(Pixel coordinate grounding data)
☆ ☆ ☆ ☆ ☆

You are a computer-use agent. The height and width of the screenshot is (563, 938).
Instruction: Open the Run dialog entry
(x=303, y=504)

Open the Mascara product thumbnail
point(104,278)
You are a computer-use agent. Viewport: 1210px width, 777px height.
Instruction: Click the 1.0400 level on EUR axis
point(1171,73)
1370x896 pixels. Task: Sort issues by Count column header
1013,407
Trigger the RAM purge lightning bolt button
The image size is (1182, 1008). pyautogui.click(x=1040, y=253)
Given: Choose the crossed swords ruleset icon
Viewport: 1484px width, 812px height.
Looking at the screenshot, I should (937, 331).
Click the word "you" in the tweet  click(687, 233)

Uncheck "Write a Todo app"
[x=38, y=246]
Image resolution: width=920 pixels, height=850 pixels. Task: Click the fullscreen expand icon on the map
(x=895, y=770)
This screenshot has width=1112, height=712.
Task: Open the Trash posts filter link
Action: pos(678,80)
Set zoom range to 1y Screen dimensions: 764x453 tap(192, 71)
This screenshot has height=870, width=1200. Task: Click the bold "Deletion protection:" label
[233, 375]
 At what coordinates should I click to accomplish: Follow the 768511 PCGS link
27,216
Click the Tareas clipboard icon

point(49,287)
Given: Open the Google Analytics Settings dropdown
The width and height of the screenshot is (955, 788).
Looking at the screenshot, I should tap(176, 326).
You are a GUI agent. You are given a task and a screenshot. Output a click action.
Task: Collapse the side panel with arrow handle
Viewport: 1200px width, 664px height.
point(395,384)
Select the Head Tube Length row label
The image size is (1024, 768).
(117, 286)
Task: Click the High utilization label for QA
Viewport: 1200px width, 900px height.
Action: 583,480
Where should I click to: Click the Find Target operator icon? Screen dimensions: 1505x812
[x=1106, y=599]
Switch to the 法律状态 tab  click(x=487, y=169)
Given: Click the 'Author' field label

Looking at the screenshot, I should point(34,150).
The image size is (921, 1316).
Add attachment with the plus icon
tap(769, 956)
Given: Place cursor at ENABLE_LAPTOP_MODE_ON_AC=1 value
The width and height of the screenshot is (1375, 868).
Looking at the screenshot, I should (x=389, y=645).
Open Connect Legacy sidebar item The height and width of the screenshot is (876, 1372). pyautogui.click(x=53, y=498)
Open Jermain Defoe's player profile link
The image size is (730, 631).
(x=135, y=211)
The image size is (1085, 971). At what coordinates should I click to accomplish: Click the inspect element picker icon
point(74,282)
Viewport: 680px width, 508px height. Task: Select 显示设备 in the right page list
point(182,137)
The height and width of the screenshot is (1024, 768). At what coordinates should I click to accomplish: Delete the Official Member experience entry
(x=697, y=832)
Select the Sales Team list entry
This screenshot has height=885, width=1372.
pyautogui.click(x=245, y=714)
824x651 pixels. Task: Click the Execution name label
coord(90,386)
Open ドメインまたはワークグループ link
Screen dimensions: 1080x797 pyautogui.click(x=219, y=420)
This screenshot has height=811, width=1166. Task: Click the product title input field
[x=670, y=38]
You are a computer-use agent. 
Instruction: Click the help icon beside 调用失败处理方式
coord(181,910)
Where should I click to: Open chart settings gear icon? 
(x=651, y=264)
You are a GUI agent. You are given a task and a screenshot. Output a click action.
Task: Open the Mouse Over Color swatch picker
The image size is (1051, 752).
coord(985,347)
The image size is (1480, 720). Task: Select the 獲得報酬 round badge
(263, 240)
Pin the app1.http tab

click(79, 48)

☆ ☆ ☆ ☆ ☆

**WHAT TO WORK ON:** Would you please copy out every line of the data exactly?

**WRITTEN SOLUTION:**
You are a computer-use agent. The height and width of the screenshot is (563, 938).
Instruction: Open the Run dialog entry
(x=303, y=504)

Open the Mascara product thumbnail
point(104,278)
You are a computer-use agent. Viewport: 1210px width, 777px height.
Instruction: Click the 1.0400 level on EUR axis
point(1171,73)
1370x896 pixels. Task: Sort issues by Count column header
1013,407
Trigger the RAM purge lightning bolt button
The image size is (1182, 1008). pyautogui.click(x=1040, y=253)
Given: Choose the crossed swords ruleset icon
Viewport: 1484px width, 812px height.
Looking at the screenshot, I should (937, 331).
Click the word "you" in the tweet  click(687, 233)

Uncheck "Write a Todo app"
[x=38, y=246]
Image resolution: width=920 pixels, height=850 pixels. Task: Click the fullscreen expand icon on the map
(x=895, y=770)
This screenshot has width=1112, height=712.
Task: Open the Trash posts filter link
Action: pos(678,80)
Set zoom range to 1y Screen dimensions: 764x453 tap(192, 71)
This screenshot has height=870, width=1200. Task: Click the bold "Deletion protection:" label
[233, 375]
 At what coordinates should I click to accomplish: Follow the 768511 PCGS link
27,216
Click the Tareas clipboard icon

point(49,287)
Given: Open the Google Analytics Settings dropdown
The width and height of the screenshot is (955, 788).
Looking at the screenshot, I should tap(176, 326).
You are a GUI agent. You are given a task and a screenshot. Output a click action.
Task: Collapse the side panel with arrow handle
Viewport: 1200px width, 664px height.
point(395,384)
Select the Head Tube Length row label
The image size is (1024, 768).
(117, 286)
Task: Click the High utilization label for QA
Viewport: 1200px width, 900px height.
Action: 583,480
Where should I click to: Click the Find Target operator icon? Screen dimensions: 1505x812
[x=1106, y=599]
Switch to the 法律状态 tab  click(x=487, y=169)
Given: Click the 'Author' field label

Looking at the screenshot, I should point(34,150).
The image size is (921, 1316).
Add attachment with the plus icon
tap(769, 956)
Given: Place cursor at ENABLE_LAPTOP_MODE_ON_AC=1 value
The width and height of the screenshot is (1375, 868).
Looking at the screenshot, I should (x=389, y=645).
Open Connect Legacy sidebar item The height and width of the screenshot is (876, 1372). pyautogui.click(x=53, y=498)
Open Jermain Defoe's player profile link
The image size is (730, 631).
(x=135, y=211)
The image size is (1085, 971). At what coordinates should I click to accomplish: Click the inspect element picker icon
point(74,282)
Viewport: 680px width, 508px height. Task: Select 显示设备 in the right page list
point(182,137)
The height and width of the screenshot is (1024, 768). At what coordinates should I click to accomplish: Delete the Official Member experience entry
(x=697, y=832)
Select the Sales Team list entry
This screenshot has height=885, width=1372.
pyautogui.click(x=245, y=714)
824x651 pixels. Task: Click the Execution name label
coord(90,386)
Open ドメインまたはワークグループ link
Screen dimensions: 1080x797 pyautogui.click(x=219, y=420)
This screenshot has height=811, width=1166. Task: Click the product title input field
[x=670, y=38]
You are a computer-use agent. 
Instruction: Click the help icon beside 调用失败处理方式
coord(181,910)
Where should I click to: Open chart settings gear icon? 
(x=651, y=264)
You are a GUI agent. You are given a task and a screenshot. Output a click action.
Task: Open the Mouse Over Color swatch picker
The image size is (1051, 752).
coord(985,347)
The image size is (1480, 720). Task: Select the 獲得報酬 round badge
(263, 240)
Pin the app1.http tab

click(79, 48)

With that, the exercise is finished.